Petitioner’s request for reconsideration was denied. After procedural setbacks, it paid the deficiency under protest on September 26, 1958, and later filed a claim for refund on July 20, 1959. The Collector denied the refund, prompting an appeal to the Court of Tax Appeals, which dismissed the claim. Petitioner now appeals to the Supreme Court, contending the tax was erroneously collected.
ISSUE
Whether the Court of Tax Appeals erred in holding that petitioner’s cigarettes were subject to a specific tax of P6.00 per thousand under Section 137(b)(2) of the Tax Code, as amended by Republic Act No. 419 , instead of the P4.00 minimum tax under the proviso of the same section for cigarettes over 80 millimeters in length.
RULING
The Supreme Court affirmed the decision of the Court of Tax Appeals, ruling that the correct specific tax was P6.00 per thousand.
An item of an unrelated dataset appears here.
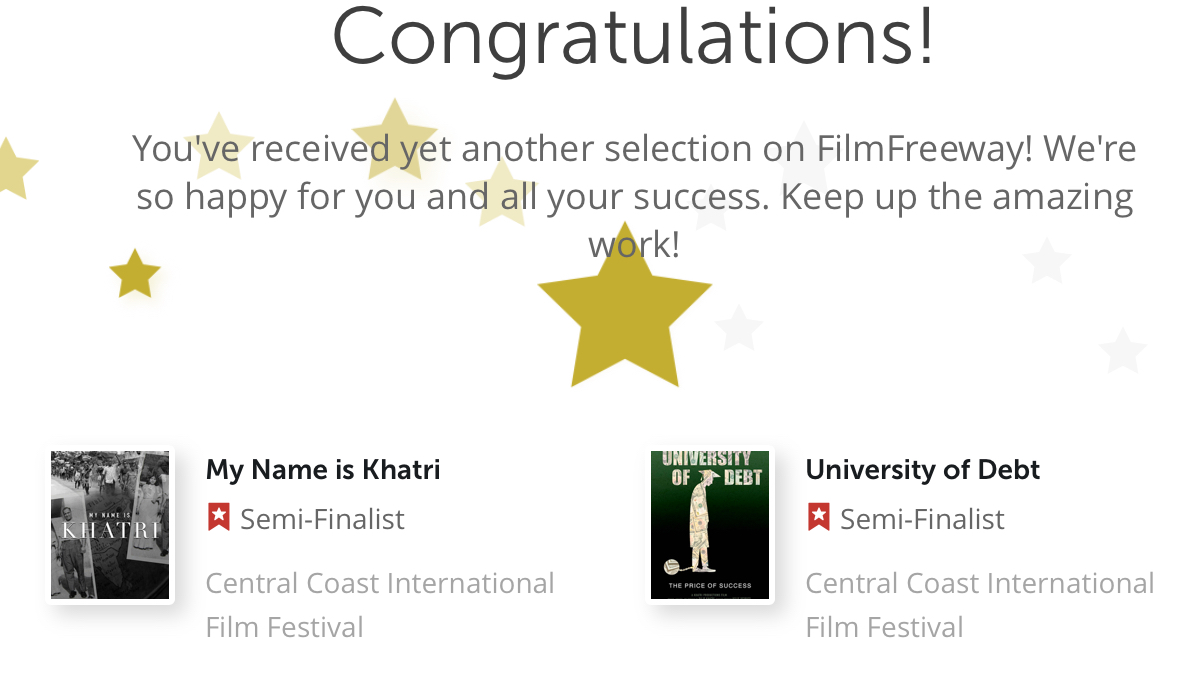Click the red bookmark icon next to University of Debt's Semi-Finalist status

[x=818, y=518]
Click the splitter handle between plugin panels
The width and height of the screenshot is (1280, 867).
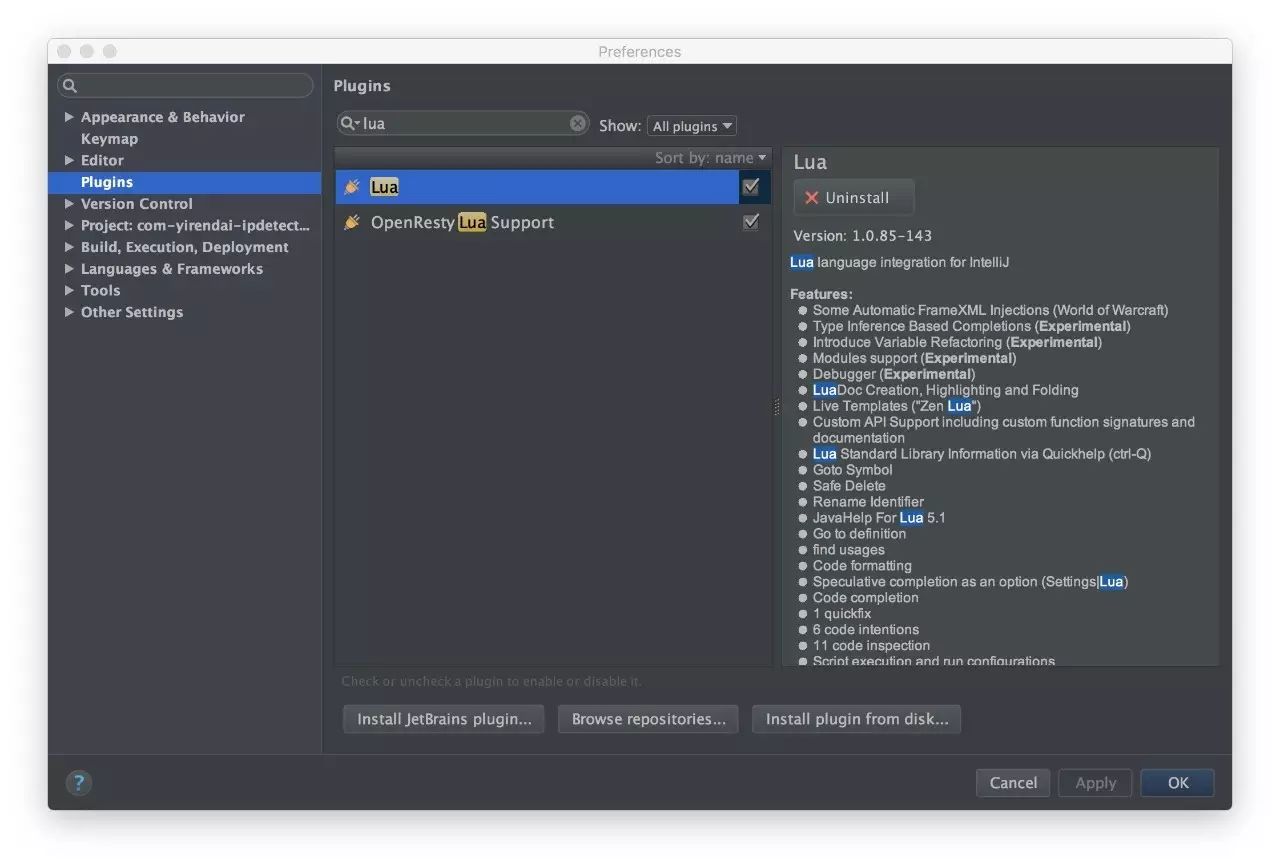(776, 406)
The legal logic centers on the proper application of Section 137 of the Tax Code. Petitioner argued that the proviso for cigarettes over 80mm in length, which imposes a minimum tax of P4.00 per thousand, should apply. It contended that deducting the assessed P6.00 tax from its wholesale price of P7.60 leaves P1.60, which is within the proviso’s scope for cigarettes with a net price of P3.50 or less per thousand.
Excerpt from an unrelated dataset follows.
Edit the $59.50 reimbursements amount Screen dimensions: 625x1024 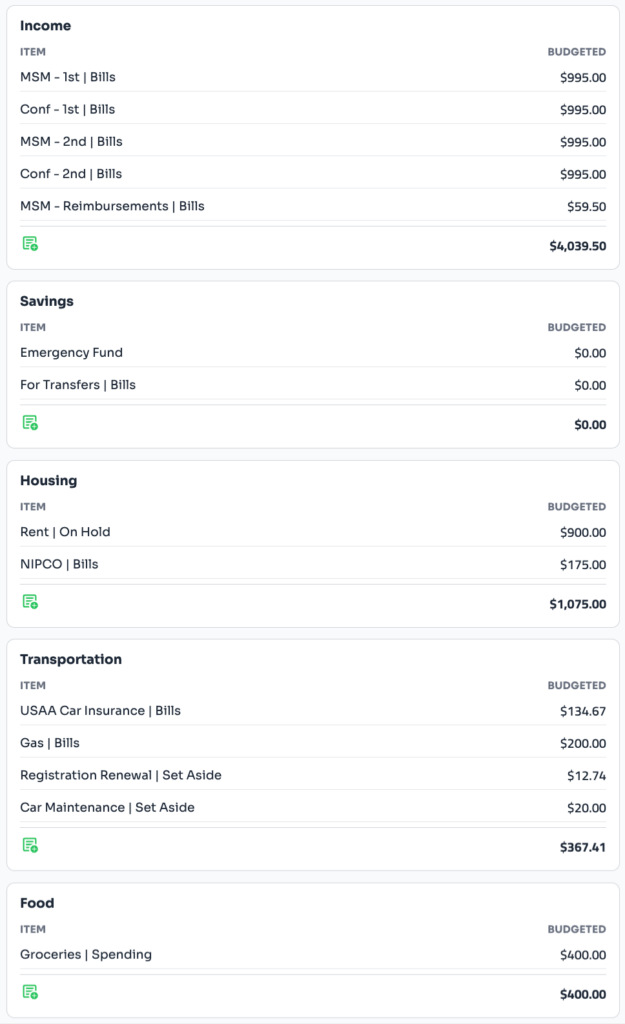pos(586,207)
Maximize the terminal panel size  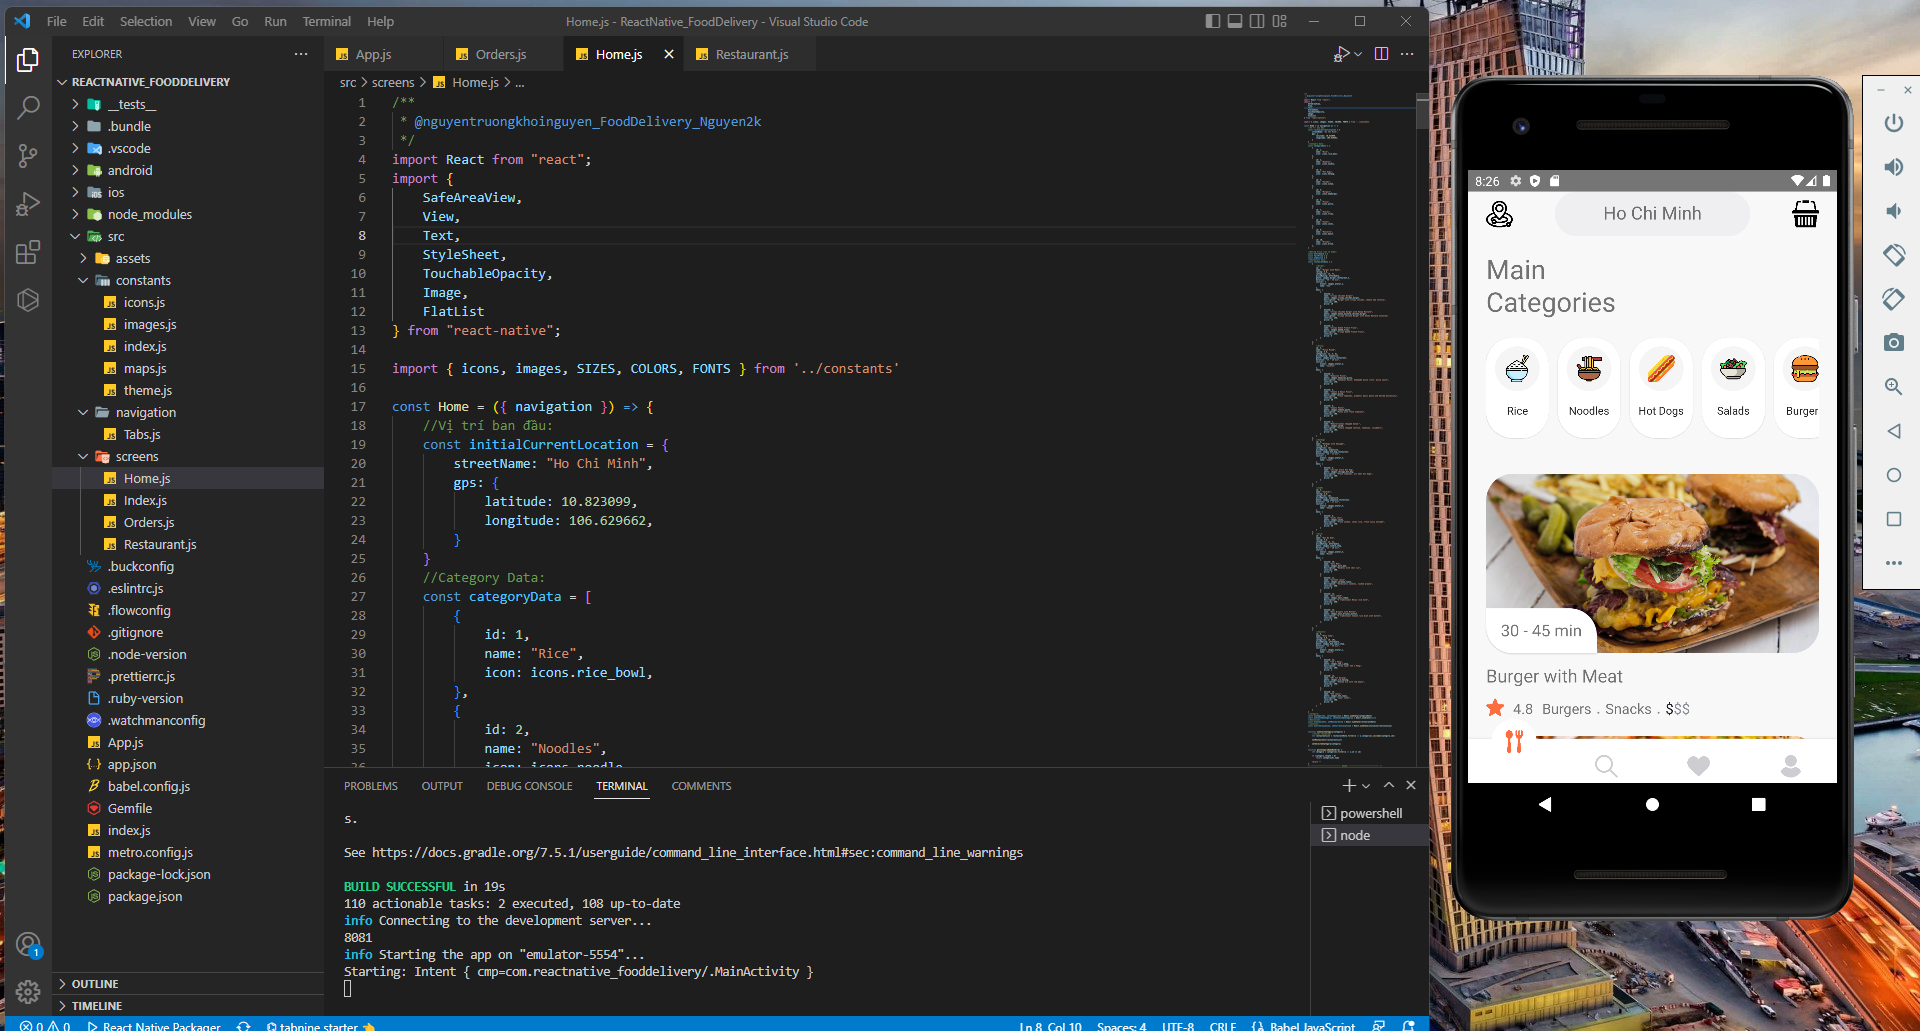click(1389, 786)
The Court rejected this interpretation. It upheld the validity and application of Section 19(a) of Bureau of Internal Revenue Regulations No. 27, which mandates that the tax is assessed on the manufacturer’s wholesale price without adding the internal revenue tax. The correct computation is to deduct the specific tax from the wholesale price to determine the applicable tax bracket. Here, petitioner’s wholesale price was P7.60. Deducting the P4.00 tax it initially paid yields a net price of P3.60 per thousand. This net price falls under Section 137(b)(2), which applies when the net price is more than P3.50 but not more than P4.50 per thousand, mandating a tax of P6.00. The proviso for a P4.00 minimum tax applies only when the net price, after deducting that P4.00 tax, is P3.50 or less. Since petitioner’s net price was P3.60, the proviso was inapplicable. Thus, the deficiency assessment was correct, and no refund was due.